When you look at what is happening throughout the world, more and more people are 'out of work'.  People have 'unemployed' for years.  The headlines say the economy may never recover.

These people are actually doing something, they're just not working 8-5 in their chosen careers, bringing in x- income.

It seems to me that paradigm is disintegrating*.  That we all need a job, a career, a title, a resume, something that we DO.

Originally people were hunters and gatherers.  Me hunt, you gather.  Pretty simple.  Everybody did it.  There wasn't any difference, Ugma's cave wasn't any bigger than Wugma because he got a bigger bison.

As we evolved, people became compartmentalized.  There were farmers.  There were soldiers.  A caste system developed, some things people did were lower than others.  And because people did what their families did, you were born into it and there was nothing you could do about it.

Then people became affiliated with their trades.  There were blacksmiths and silversmiths.  There were printers and bakers.  You could leave the farm and be apprenticed to a tradesman.  You could leave the family identity and take on something new.

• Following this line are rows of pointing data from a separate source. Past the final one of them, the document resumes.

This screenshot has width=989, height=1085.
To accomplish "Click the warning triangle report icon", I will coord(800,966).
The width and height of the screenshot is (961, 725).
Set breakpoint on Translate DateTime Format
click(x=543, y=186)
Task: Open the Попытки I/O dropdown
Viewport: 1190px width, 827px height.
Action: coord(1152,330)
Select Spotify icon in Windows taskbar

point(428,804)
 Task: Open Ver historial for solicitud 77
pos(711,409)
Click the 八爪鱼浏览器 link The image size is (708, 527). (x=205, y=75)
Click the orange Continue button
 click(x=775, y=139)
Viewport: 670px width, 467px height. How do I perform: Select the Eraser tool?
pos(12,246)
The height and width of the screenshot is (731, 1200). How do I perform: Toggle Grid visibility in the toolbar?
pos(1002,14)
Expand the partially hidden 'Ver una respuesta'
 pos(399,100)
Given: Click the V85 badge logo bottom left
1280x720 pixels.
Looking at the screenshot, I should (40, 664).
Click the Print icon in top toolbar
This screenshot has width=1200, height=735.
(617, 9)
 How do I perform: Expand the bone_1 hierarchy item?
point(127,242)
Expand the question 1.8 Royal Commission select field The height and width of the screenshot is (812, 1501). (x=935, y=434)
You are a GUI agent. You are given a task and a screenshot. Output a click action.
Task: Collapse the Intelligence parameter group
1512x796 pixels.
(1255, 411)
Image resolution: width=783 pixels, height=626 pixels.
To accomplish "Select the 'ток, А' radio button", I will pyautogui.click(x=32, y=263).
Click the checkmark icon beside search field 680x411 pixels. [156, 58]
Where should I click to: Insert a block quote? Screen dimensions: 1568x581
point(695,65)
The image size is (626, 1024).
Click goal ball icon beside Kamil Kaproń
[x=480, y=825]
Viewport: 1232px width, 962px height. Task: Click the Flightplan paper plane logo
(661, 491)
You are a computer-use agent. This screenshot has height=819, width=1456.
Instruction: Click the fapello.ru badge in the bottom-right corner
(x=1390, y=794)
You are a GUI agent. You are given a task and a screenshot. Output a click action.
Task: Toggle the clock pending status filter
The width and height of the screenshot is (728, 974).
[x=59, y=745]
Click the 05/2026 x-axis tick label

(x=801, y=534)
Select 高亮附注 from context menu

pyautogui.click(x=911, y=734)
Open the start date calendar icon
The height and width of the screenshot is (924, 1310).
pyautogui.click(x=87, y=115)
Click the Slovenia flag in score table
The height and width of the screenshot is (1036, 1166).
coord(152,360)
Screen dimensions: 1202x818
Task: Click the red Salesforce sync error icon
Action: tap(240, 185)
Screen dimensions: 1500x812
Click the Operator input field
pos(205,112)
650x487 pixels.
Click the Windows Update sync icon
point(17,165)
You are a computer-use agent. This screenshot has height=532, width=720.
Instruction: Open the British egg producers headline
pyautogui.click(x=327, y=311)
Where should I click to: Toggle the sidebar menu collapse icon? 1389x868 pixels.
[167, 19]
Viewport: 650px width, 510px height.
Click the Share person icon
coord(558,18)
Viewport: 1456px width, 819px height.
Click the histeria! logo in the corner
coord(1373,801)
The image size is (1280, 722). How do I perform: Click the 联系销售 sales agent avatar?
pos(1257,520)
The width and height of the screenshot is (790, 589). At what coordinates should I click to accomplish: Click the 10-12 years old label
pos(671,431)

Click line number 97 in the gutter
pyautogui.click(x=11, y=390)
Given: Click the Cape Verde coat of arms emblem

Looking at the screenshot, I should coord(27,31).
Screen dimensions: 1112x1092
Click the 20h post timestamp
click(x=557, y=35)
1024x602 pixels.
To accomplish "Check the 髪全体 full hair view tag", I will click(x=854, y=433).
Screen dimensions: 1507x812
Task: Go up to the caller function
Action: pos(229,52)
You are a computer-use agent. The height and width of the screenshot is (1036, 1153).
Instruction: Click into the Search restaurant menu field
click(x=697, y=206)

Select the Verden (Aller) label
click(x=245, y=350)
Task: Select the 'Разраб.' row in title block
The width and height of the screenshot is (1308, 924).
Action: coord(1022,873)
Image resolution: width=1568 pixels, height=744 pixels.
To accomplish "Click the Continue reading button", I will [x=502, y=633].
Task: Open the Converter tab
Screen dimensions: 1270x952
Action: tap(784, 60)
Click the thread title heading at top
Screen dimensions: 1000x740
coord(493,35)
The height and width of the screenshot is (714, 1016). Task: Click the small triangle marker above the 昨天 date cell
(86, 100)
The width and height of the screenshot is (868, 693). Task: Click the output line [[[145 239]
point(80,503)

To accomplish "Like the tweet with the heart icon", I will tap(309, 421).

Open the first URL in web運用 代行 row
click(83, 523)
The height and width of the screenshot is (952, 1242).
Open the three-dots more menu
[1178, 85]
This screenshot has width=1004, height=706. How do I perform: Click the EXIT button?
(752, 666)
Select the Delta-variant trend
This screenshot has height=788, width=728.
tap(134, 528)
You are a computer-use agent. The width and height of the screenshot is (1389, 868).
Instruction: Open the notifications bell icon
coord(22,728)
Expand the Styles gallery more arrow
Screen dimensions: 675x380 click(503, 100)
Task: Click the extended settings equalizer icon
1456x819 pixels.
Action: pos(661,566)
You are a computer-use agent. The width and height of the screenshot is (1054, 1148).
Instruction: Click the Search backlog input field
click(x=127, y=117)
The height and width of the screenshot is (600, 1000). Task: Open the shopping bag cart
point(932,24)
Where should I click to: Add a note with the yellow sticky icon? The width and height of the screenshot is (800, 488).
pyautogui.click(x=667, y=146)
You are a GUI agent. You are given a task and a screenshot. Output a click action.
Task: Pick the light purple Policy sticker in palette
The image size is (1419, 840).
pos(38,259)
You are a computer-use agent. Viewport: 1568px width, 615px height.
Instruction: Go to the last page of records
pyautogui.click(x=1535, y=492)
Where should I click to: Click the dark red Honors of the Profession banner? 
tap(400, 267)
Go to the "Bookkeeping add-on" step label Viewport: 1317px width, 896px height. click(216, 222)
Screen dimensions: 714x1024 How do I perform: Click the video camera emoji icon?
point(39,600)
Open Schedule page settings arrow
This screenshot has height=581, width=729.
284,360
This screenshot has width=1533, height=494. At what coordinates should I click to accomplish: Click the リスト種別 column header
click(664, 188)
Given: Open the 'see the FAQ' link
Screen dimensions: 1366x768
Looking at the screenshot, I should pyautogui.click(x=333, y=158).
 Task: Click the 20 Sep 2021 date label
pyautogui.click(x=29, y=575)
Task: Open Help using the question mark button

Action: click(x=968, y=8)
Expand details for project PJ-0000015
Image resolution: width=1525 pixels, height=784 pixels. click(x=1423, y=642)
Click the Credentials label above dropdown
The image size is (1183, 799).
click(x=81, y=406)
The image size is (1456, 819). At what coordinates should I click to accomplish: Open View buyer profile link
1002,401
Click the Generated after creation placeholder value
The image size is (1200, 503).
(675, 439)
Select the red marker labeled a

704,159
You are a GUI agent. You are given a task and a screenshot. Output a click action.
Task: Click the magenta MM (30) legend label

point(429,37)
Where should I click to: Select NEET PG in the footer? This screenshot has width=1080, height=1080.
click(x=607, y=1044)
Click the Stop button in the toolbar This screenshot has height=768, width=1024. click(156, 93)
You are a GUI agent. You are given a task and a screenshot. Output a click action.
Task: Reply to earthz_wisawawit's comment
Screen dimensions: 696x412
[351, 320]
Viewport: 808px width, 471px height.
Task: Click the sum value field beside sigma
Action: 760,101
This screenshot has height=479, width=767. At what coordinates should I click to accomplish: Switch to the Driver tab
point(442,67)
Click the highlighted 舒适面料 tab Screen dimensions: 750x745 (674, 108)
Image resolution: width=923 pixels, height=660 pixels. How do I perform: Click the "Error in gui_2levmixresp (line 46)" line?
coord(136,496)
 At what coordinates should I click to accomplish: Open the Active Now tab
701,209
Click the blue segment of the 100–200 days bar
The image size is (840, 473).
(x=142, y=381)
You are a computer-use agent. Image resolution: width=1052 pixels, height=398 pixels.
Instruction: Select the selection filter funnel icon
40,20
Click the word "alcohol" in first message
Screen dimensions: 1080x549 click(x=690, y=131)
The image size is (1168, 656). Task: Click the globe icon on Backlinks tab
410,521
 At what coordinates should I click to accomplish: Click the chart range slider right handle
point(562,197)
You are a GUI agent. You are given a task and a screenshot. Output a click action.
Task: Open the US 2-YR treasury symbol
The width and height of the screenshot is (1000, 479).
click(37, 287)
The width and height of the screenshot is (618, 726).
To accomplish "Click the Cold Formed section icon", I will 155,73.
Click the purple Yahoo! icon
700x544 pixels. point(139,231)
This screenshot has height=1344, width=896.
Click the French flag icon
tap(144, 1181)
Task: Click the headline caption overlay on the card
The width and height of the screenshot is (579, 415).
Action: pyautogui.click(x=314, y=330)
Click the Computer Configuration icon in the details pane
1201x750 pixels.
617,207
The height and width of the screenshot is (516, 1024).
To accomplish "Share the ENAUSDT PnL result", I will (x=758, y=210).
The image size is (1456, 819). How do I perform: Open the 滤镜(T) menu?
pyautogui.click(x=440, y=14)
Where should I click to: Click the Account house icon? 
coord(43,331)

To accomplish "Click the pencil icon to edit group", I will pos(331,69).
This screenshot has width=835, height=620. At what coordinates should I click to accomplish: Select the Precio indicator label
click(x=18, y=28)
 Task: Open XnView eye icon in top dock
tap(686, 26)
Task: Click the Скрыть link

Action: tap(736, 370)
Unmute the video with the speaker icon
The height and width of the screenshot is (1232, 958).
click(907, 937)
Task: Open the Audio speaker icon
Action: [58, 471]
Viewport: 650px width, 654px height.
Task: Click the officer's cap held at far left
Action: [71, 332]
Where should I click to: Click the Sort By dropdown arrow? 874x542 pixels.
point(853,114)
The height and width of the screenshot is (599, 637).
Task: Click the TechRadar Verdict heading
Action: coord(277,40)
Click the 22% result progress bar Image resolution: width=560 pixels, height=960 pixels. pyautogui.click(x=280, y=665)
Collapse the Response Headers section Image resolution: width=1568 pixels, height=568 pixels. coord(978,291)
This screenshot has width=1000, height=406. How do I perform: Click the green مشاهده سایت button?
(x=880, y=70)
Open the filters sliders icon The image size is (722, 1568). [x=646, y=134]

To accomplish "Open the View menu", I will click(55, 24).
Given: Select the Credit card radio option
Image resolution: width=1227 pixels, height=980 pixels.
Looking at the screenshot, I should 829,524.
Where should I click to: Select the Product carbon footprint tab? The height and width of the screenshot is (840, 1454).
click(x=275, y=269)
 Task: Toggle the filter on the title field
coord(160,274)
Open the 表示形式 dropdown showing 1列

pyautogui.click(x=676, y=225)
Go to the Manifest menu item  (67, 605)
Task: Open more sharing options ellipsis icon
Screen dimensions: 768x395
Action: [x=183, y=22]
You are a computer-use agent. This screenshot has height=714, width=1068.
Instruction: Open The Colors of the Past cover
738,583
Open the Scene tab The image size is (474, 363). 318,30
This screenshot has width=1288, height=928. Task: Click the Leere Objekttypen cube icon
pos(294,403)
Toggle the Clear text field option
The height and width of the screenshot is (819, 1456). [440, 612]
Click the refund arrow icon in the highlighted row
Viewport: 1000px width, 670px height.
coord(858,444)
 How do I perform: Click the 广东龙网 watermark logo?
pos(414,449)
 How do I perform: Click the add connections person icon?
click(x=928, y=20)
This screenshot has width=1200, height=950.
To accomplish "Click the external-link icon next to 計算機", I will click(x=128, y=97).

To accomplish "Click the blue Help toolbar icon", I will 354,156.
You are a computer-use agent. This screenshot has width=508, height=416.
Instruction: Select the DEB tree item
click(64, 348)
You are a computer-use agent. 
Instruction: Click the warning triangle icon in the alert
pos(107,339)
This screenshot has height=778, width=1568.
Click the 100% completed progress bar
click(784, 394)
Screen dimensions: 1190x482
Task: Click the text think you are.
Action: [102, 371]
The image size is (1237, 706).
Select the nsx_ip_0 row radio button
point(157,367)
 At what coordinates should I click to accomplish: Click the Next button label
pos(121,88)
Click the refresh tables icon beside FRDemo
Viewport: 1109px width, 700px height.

Somewhere along the way we lost the connection to passion, to what we feel compelled to bring to this world.   Our careers have become about status, and income, and who you are, externally.  Our work no longer expresses our innermost creativity.

As Consciousness, we're bringing ourselves back into balance with this whole unemployment story.  People who are enmeshed with their work label are being laid off.  It's an opportunity for evolvement.  For your true Self to shine through.

People in stable cushy jobs and desperately unhappy.  Their Inner Being is crying out to express Itself authentically.

The more attached you are to external definitions, the more painful things are right now.

Eckhardt Tolle went through a period of (chosen) unemployment where he basically spent a couple years sitting on park benches smiling.  All his Germanic programming to work hard, be productive, evaporated into a blissful state of Being.

How do you answer the question, "What do you do"?  Does it line up with your Inner Being?  What is unfolding in your storyline?  Have you "lost" your career?  What are you creating instead?

Whatever is happening is a gift, helping you to expand into your True Self.

*As I was searching for an Eckhardt Tolle clip on his park bench story, I came across one he's recorded on "The Current Economy" which I'd never seen before.  It pretty much sums up what I've been talking about since 2008.  I'll let you watch the video, and let Eckhardt have the last word today.


Francis Cook said...

What I do is nothing like who I am. Life deals the cards I just play the game as it goes. So many times thing just happen opposite of what I believe. I guess I am lucky to be here. What do you think?

Joan M. Newcomb said...

That's definitely one way to play the game!